- To do -
Of the records that follow, copy only the lines from the line containing "The width and height of the screenshot is (981, 652)." to the line containing "Given: Tap the 17TRACK logo", both included, exactly as written.

- Given information -
******************************

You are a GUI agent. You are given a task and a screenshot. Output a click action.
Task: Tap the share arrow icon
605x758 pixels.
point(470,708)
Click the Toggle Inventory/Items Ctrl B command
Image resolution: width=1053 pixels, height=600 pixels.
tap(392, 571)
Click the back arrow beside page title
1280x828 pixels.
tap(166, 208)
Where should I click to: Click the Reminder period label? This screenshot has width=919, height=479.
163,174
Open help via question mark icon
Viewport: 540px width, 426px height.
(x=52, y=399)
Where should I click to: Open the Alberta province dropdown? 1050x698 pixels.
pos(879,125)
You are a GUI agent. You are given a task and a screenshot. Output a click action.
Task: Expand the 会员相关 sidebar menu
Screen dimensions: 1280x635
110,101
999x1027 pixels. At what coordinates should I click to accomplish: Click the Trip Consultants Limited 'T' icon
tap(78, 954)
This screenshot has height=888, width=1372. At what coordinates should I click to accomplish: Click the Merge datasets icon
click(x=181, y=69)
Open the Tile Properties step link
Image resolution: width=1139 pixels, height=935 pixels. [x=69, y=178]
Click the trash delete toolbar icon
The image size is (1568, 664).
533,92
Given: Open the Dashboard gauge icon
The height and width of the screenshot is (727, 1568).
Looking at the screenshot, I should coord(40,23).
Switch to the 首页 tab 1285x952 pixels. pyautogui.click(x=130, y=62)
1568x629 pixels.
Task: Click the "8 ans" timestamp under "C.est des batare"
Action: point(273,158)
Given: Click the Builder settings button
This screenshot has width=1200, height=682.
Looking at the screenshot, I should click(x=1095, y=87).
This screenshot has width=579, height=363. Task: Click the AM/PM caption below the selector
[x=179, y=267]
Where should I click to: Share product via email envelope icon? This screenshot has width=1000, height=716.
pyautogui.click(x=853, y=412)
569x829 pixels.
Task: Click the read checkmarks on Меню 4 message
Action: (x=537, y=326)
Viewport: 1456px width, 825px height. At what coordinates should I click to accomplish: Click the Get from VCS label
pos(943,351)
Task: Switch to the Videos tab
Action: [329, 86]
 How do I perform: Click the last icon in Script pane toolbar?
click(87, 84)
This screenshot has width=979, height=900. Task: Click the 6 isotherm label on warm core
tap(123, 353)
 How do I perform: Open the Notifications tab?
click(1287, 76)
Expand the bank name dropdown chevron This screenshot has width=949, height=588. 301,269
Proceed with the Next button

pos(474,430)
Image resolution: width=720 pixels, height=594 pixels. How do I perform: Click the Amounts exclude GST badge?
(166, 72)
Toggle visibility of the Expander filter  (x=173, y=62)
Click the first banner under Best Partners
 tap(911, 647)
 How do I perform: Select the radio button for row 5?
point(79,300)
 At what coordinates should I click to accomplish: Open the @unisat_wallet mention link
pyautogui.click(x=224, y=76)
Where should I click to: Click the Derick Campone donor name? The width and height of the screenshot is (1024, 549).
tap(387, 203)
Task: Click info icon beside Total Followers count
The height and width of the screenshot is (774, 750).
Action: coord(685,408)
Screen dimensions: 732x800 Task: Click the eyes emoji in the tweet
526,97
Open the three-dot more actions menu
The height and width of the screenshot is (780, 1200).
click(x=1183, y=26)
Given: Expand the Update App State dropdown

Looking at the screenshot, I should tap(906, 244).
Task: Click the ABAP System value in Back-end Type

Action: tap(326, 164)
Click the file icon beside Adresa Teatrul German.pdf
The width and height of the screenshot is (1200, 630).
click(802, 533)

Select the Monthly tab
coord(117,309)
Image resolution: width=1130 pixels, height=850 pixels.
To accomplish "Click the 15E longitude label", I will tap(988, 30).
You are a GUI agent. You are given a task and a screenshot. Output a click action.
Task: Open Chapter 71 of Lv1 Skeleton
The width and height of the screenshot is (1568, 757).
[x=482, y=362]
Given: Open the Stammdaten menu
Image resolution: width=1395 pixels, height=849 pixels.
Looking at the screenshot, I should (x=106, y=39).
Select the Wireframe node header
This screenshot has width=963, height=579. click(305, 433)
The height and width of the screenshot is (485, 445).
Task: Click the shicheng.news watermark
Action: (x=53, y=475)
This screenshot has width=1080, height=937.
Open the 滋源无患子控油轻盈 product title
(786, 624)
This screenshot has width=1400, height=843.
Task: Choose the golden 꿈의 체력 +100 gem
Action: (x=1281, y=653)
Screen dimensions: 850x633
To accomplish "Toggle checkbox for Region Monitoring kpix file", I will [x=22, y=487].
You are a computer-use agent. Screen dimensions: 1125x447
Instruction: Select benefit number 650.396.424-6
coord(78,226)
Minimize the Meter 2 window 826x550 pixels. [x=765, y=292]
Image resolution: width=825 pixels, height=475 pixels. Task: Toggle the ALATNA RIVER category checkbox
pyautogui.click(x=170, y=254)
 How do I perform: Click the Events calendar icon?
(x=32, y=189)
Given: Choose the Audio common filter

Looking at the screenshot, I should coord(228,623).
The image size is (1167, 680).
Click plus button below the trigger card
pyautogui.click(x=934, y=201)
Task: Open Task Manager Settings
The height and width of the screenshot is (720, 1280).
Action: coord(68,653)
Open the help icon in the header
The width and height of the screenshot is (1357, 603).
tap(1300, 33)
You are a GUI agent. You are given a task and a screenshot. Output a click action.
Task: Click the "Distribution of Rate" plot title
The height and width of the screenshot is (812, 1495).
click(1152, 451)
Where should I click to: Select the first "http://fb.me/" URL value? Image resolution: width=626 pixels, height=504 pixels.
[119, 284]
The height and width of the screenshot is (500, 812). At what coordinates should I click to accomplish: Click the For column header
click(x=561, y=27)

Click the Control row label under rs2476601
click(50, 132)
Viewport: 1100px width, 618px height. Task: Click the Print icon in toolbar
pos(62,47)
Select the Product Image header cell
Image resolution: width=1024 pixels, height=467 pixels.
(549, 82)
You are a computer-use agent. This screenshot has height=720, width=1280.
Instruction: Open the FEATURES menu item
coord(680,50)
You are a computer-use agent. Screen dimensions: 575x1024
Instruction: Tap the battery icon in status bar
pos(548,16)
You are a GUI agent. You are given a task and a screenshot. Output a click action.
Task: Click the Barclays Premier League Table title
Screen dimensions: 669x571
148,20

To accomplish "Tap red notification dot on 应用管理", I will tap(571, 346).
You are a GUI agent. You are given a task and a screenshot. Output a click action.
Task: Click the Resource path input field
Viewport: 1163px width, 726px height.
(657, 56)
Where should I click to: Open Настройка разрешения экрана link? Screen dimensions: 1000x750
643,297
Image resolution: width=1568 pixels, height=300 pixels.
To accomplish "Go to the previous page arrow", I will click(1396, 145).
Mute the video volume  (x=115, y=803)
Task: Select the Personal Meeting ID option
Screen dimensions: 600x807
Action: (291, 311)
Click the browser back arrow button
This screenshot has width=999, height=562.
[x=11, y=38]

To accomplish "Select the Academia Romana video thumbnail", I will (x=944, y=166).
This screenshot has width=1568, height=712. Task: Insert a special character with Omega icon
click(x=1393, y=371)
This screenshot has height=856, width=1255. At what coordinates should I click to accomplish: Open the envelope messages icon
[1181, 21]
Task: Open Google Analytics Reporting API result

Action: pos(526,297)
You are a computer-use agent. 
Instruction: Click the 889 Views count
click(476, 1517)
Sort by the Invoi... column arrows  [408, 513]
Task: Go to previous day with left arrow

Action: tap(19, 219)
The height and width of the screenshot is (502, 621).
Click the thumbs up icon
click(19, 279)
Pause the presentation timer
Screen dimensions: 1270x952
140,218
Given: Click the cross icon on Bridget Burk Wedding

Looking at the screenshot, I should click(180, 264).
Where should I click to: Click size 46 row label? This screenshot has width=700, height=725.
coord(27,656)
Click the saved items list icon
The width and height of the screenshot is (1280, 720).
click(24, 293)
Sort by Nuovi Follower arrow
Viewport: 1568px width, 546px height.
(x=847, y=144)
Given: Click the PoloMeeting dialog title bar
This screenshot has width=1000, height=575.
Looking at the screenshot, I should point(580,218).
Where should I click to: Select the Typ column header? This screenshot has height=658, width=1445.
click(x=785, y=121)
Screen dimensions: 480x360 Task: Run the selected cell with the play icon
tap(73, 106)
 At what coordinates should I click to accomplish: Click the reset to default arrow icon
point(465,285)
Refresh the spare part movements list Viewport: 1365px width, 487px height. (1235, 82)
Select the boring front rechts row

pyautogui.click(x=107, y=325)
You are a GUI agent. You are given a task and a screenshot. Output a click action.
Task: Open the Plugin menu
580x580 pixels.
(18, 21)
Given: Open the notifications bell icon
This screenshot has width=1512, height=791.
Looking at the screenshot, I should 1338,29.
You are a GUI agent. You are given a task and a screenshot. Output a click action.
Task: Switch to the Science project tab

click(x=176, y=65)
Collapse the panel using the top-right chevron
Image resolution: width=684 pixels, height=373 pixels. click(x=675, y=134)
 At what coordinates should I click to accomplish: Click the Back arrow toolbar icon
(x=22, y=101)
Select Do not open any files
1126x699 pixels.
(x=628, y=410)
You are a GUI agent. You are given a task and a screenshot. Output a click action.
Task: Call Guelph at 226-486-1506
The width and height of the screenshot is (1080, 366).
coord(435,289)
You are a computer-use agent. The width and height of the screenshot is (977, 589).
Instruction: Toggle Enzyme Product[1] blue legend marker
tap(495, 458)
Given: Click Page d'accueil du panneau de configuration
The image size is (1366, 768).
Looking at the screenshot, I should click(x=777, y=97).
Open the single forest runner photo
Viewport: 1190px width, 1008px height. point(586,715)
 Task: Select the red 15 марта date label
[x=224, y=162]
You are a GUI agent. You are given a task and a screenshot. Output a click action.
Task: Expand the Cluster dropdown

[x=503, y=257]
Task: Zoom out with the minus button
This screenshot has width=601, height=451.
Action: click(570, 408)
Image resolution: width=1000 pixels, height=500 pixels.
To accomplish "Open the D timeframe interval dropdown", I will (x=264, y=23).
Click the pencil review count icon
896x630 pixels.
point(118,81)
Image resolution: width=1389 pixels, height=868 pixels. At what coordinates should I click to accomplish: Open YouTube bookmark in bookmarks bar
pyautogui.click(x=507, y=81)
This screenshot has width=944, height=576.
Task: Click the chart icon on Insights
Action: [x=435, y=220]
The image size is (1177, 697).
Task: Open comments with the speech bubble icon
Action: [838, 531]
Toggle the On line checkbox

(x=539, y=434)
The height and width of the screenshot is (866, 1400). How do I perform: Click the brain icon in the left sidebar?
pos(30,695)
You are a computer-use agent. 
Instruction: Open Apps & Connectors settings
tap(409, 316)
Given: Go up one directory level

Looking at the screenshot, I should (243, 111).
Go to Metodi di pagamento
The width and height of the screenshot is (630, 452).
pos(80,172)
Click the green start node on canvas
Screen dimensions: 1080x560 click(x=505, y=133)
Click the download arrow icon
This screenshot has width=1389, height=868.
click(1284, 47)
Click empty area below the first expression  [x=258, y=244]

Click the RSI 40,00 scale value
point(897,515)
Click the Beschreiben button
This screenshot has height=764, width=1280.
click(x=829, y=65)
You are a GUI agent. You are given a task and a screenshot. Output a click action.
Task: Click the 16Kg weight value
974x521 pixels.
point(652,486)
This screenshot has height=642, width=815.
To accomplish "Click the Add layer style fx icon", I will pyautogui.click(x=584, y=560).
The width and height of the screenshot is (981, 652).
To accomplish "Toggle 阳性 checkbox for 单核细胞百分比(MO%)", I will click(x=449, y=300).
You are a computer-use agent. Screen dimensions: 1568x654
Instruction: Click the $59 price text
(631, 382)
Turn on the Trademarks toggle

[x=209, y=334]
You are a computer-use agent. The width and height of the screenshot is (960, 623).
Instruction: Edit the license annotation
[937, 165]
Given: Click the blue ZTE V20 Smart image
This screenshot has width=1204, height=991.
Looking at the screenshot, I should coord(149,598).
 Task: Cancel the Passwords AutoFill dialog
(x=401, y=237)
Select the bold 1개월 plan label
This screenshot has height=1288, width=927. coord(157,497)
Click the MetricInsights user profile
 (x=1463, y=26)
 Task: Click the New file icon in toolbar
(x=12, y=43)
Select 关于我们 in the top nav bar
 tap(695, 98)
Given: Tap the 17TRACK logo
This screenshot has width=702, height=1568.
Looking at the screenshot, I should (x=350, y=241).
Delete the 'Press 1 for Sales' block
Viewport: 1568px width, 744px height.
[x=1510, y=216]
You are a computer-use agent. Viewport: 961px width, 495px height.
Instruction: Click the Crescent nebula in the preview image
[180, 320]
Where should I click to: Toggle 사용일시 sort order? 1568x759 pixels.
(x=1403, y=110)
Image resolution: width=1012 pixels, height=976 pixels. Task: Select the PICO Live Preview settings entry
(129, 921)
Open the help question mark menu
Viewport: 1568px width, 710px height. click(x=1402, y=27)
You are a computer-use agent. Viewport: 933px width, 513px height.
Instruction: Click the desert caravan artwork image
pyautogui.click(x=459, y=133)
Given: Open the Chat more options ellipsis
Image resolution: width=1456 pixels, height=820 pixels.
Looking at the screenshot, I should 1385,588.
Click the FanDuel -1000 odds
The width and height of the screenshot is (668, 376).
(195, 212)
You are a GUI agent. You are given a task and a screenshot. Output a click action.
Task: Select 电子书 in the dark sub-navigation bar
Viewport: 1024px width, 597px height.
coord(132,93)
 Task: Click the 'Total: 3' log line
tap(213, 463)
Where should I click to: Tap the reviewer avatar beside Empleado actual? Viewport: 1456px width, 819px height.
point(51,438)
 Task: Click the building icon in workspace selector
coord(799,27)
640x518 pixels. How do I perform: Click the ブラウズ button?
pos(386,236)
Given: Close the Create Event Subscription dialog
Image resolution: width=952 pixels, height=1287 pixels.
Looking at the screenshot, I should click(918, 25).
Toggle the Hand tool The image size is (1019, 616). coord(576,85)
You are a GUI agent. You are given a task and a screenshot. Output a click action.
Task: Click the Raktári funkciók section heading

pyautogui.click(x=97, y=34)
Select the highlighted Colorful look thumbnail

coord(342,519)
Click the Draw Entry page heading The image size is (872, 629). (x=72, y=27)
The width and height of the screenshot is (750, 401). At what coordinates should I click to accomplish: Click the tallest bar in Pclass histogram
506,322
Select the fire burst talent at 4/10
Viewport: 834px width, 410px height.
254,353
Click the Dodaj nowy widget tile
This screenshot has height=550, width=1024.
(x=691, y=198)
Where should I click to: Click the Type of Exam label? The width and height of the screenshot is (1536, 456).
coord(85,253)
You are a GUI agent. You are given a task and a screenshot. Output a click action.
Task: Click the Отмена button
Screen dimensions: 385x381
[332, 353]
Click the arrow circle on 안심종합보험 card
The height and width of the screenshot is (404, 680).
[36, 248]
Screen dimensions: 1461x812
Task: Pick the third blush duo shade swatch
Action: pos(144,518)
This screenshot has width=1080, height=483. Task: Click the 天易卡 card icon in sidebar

******************************

- Exercise response -
The width and height of the screenshot is (981, 652).
To accomplish "Toggle 阳性 checkbox for 单核细胞百分比(MO%)", I will click(x=449, y=300).
You are a computer-use agent. Screen dimensions: 1568x654
Instruction: Click the $59 price text
(631, 382)
Turn on the Trademarks toggle

[x=209, y=334]
You are a computer-use agent. The width and height of the screenshot is (960, 623).
Instruction: Edit the license annotation
[937, 165]
Given: Click the blue ZTE V20 Smart image
This screenshot has width=1204, height=991.
Looking at the screenshot, I should coord(149,598).
 Task: Cancel the Passwords AutoFill dialog
(x=401, y=237)
Select the bold 1개월 plan label
This screenshot has height=1288, width=927. coord(157,497)
Click the MetricInsights user profile
 (x=1463, y=26)
 Task: Click the New file icon in toolbar
(x=12, y=43)
Select 关于我们 in the top nav bar
 tap(695, 98)
Given: Tap the 17TRACK logo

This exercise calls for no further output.